(Credits: Far Out / MGM)
Thu 18 December 2025 22:00, UK
Not only was Elvis Presley the ‘King’ of rock and roll, but he also presided over the pop charts with an equal level of regality and divine right; in many ways, he was the first proper pop star, and that fact is certainly reflected in the sheer number of hits the rock and roller entered into the charts during and beyond his time on this planet.
It was all the way back in the rockabilly days of 1953 that Elvis Presley first crossed paths with Sun Records’ Sam Phillips and cut his first-ever recording. Within a few short years, though, he had become the definitive poster-boy for the bold new world of rock and roll, his slicked back hair and apparently outrageous hip-shaking becoming adopted by an endless array of teenage rock devotees in his wake.
He wasn’t the first musician to establish the sounds of rock and roll; that accolade would go to Bill Haley or, more fittingly, the multitude of ignored Black artists who had been combining blues and R&B for decades. He was, however, the person who brought rock and roll into the global mainstream, amassing hit records everywhere from Memphis to Macclesfield. In fact, Graceland estimates that over one billion Elvis records have been sold worldwide to date, and Billboard lists 109 total entries into the US charts over the decades.
In the United Kingdom, Presley’s inaugural number-one entry into the hit parade came in 1957 with the rock and roll classic ‘All Shook Up’, which kicked off an incredibly impressive run of 21 UK number-ones, beating out both The Beatles and, perhaps most impressively, Cliff Richard. Throughout the entirety of his career, through countless albums and a litany of largely unwatchable films, those number-one singles kept coming.
Seemingly, nothing could derail the commercial powerhouse that was Elvis Presley, and even his tragic death in 1977 did little to damage his chart successes in the UK. In fact, that year saw the late rock star spend five weeks at number one with ‘Way Down’, which many might have wrongly assumed would be his final run at the top of the charts.
Such is the timelessness of his baritone output that, throughout the decades, whenever a label has sought to reissue an old Elvis track, or perhaps a big anniversary connected to the Memphis hero has cropped up, it has often been marked with a re-entry in to the charts – which might explain why he has had a collective 386 weeks in the UK top ten.

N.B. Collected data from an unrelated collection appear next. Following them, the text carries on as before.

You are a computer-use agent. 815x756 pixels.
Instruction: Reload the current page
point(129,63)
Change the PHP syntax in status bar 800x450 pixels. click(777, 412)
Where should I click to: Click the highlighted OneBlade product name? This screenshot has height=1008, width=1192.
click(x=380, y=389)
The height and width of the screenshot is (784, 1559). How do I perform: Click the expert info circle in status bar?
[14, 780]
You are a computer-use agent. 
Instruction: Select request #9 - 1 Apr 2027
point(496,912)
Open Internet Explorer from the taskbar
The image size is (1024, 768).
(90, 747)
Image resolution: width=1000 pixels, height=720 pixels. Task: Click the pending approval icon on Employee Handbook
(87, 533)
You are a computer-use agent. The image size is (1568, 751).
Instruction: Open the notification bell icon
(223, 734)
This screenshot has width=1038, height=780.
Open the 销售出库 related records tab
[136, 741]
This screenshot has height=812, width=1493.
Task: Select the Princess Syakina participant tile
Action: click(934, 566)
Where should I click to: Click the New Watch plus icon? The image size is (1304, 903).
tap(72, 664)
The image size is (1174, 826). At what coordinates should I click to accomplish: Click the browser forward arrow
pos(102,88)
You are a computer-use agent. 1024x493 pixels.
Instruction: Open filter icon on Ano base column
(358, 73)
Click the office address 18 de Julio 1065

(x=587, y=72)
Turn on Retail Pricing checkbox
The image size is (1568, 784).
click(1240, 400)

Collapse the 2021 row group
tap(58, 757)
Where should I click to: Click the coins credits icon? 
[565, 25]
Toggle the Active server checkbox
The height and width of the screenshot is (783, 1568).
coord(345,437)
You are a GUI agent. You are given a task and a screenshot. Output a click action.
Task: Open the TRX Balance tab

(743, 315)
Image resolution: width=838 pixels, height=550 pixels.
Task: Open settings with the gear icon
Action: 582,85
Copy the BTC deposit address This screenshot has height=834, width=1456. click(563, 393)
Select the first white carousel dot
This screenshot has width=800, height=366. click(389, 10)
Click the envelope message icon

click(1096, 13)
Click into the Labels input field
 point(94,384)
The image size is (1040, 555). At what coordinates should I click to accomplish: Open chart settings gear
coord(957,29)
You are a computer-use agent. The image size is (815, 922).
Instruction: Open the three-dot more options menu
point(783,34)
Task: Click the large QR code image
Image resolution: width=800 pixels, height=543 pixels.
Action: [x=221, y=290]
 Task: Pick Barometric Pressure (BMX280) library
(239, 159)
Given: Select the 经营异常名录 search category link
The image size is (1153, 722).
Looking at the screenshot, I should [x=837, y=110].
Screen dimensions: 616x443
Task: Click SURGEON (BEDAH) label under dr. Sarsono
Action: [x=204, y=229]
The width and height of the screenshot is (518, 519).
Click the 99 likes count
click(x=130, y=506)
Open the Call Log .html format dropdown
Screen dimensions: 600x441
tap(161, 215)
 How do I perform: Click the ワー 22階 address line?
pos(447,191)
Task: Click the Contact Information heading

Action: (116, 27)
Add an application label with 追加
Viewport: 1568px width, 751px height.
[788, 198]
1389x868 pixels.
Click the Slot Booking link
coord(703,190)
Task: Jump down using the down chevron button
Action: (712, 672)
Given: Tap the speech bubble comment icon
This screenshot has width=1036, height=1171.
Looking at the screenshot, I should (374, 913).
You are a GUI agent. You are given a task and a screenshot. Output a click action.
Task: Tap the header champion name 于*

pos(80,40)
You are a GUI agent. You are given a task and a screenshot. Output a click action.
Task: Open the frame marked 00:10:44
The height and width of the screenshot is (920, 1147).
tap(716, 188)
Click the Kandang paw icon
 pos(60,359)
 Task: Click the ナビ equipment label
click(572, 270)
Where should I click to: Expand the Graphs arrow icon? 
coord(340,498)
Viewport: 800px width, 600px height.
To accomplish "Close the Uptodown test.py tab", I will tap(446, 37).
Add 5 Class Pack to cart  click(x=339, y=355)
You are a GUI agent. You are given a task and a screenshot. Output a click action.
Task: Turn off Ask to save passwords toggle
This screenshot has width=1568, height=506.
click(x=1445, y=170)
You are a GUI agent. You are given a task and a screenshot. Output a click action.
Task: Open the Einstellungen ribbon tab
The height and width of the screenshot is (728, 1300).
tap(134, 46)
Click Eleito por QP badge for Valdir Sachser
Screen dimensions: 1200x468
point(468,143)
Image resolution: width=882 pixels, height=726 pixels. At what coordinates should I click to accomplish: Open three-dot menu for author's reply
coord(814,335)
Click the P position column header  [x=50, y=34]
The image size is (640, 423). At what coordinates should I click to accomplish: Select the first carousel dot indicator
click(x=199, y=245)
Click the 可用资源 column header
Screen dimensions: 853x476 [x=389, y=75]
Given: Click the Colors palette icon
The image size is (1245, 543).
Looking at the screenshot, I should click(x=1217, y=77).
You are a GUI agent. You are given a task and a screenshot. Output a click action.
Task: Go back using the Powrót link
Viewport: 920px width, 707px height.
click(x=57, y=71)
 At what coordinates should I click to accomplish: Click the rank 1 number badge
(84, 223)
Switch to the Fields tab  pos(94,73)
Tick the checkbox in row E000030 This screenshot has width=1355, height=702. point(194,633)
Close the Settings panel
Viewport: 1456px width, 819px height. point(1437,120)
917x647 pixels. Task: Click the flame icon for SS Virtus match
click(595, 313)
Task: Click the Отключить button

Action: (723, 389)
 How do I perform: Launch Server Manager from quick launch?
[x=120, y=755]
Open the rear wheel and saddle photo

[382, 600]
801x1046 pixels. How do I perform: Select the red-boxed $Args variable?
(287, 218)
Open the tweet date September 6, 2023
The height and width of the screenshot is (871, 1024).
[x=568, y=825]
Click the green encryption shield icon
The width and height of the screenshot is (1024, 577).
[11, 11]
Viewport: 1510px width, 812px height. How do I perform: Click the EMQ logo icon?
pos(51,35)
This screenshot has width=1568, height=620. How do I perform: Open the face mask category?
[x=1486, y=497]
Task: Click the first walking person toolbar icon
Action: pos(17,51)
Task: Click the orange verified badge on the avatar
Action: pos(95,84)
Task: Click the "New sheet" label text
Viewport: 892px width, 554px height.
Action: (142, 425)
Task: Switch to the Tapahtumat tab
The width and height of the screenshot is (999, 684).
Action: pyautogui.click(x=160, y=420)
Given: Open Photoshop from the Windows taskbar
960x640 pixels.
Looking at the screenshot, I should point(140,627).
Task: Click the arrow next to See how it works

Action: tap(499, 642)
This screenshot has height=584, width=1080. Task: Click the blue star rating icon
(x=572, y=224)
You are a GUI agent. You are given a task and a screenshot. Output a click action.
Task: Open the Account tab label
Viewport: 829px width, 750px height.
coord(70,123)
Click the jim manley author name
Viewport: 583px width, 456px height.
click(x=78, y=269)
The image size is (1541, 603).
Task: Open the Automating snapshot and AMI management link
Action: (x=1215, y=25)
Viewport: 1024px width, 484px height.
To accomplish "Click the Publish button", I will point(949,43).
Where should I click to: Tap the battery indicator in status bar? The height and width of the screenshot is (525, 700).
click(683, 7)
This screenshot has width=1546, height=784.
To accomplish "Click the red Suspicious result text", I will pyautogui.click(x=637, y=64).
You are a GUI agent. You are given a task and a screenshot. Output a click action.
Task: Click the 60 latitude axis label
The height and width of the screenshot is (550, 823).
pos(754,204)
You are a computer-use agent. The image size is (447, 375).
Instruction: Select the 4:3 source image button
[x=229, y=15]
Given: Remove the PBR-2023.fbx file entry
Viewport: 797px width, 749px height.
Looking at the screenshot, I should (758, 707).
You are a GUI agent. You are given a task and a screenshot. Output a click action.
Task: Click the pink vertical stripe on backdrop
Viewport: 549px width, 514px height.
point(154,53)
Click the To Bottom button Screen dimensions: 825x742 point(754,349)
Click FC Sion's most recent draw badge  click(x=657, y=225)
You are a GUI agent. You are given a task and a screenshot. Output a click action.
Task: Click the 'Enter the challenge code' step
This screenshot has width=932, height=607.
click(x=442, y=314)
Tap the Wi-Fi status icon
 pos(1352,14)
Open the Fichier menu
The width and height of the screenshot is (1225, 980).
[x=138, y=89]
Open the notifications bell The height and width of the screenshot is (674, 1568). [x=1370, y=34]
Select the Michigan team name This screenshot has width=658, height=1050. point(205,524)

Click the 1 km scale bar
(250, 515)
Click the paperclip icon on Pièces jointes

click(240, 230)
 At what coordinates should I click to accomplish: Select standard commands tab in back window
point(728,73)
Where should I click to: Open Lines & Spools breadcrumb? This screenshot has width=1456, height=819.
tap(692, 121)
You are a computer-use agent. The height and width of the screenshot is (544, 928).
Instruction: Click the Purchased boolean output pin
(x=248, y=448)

Perhaps one of Presley’s most notable number-ones came in 2002 when Dutch DJ Junkie XL reintroduced him to the mainstream thanks to a masterful remix of his 1968 track ‘A Little Less Conversation’. However, that early 2000s entry wasn’t Presley’s last dance with the pop charts.Â
So, what was the final Elvis hit?
To date, Elvis Presley’s last number-one in the UK was the aptly named ‘It’s Now Or Never’, which was reissued as part of a series celebrating what would have been the singer’s 70th birthday. The fact that the song was able to reach number one 45 years after it first topped the charts in 1960 speaks volumes about the enduring influence of Elvis Presley and the timeless nature of his musical greatness.
Despite that impressive accolade, it would be foolish to assume that ‘It’s Now Or Never’ will be Presley’s final number-one in the UK, given just how many times the rock and roll pioneer has been able to reintroduce himself into the charts decades after his heyday or even his untimely death back in the 1970s.